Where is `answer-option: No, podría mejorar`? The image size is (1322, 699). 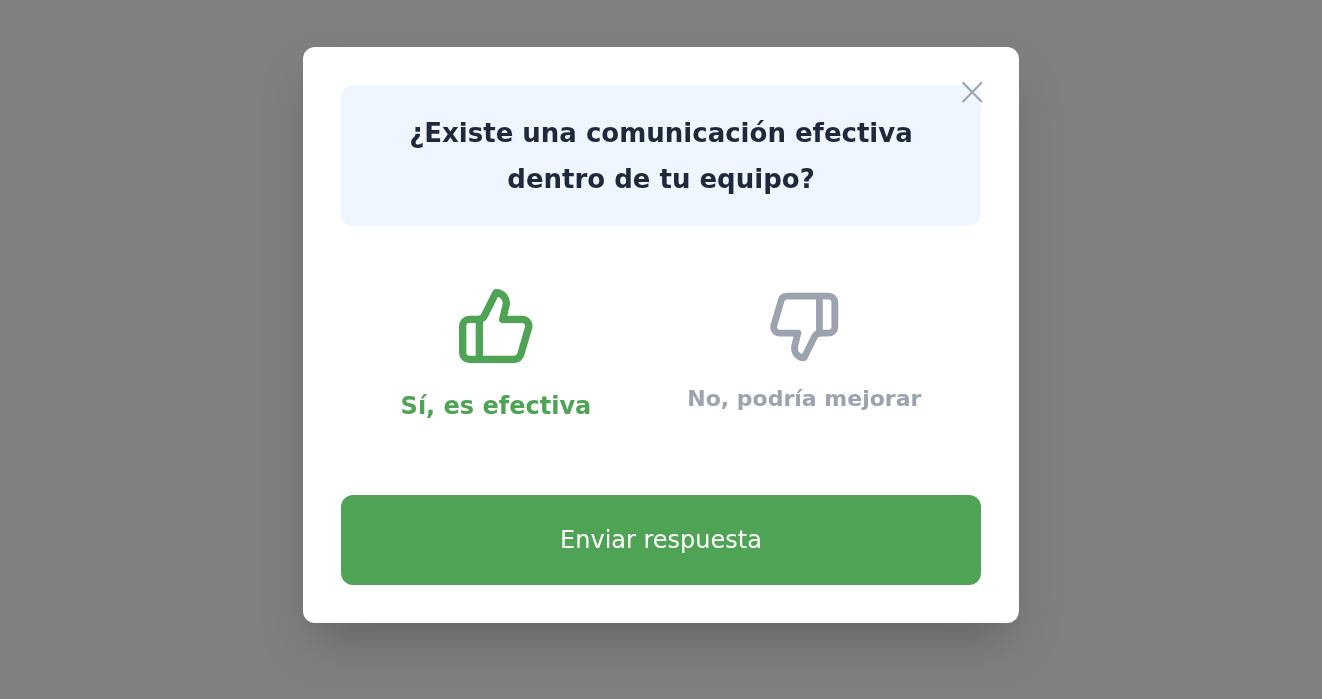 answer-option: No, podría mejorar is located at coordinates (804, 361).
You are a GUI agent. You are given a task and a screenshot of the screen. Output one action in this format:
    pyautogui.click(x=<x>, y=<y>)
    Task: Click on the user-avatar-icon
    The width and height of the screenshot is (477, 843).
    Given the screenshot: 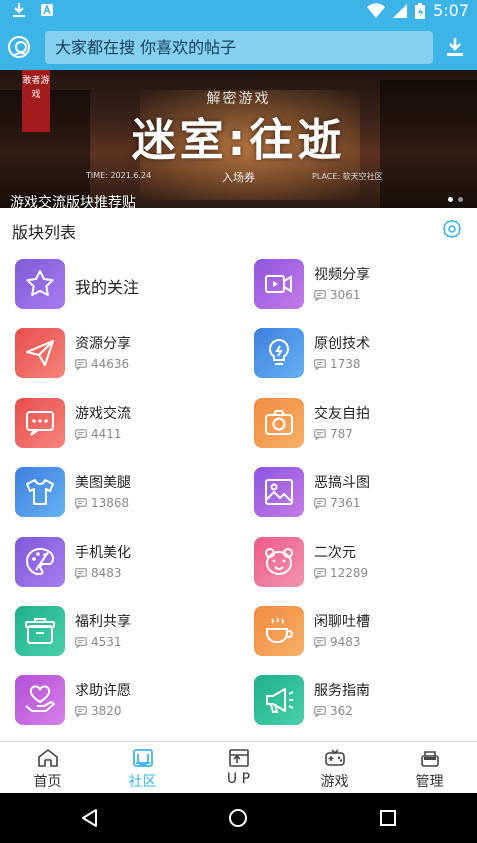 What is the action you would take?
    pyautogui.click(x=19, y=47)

Instruction | Copy out the lines of these items again, word for word, starting with the line that contains "You are a GUI" and ending with the line that contains "The width and", both included.

Written solution |
You are a GUI agent. You are given a task and a screenshot of the screen. Output one action in this format:
    pyautogui.click(x=<x>, y=<y>)
    Task: Click on the user-avatar-icon
    The width and height of the screenshot is (477, 843).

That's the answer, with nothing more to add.